うさぎはおぎょうぎ良くおじぎして、そっと夜空を見上げます。

「そろそろ、ふるころですね」

小さな小さなまじょさんは、にっこり笑ってお船にのって、かかえたカゴをみつめます。

 きらきら光るカゴの中。それはそれは、たいせつな。

「きょうは、たいせつな、みんなの願いを叶える日」



 小さな小さなまじょさんがのったゴンドラは、夜のお空をこいでいく。

 お月さまにあいさつしたら、「もう、そんな夜か」とにっこりわらって、手をふります。
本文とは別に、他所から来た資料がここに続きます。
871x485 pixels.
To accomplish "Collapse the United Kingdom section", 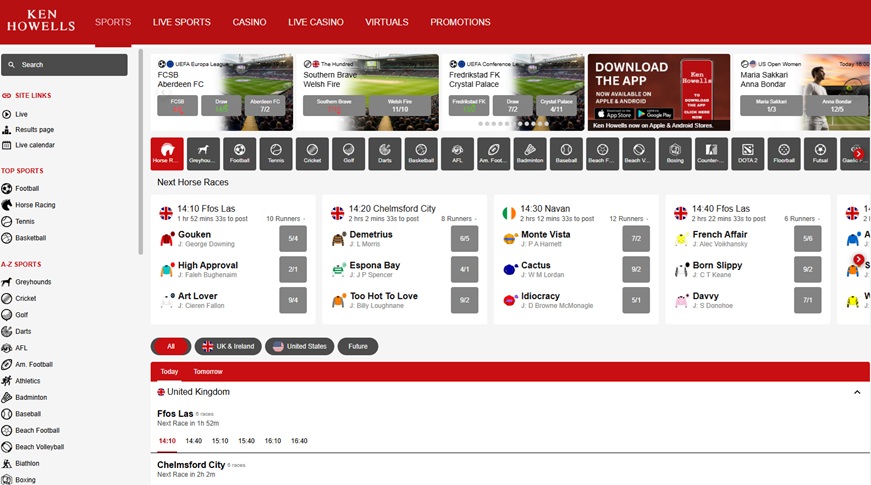I will pos(857,392).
 小さな小さなまじょさんもお月さまににっこりわらいます。

 色とりどりの星の川をわたり、虹色の魚が跳ねるころ、

 小さな小さなまじょさんが、カゴをもって立ち上がります。



 森に住むことりさんは森のみんなに伝えます。

 山に住むくまさんは、山のみんなに伝えます。

 空を見上げた人たちは、その目に光をたたえます。



 小さな小さなまじょさんが、カゴから星をふりまきます。

 みんなの願いを叶えるために、

 あたたかい春をむかえるために、

 冷たい冬に負けないほどの光をみんなにとどけるために。



あけましておめでとうございます。

良い一年の幕開けとなりますように。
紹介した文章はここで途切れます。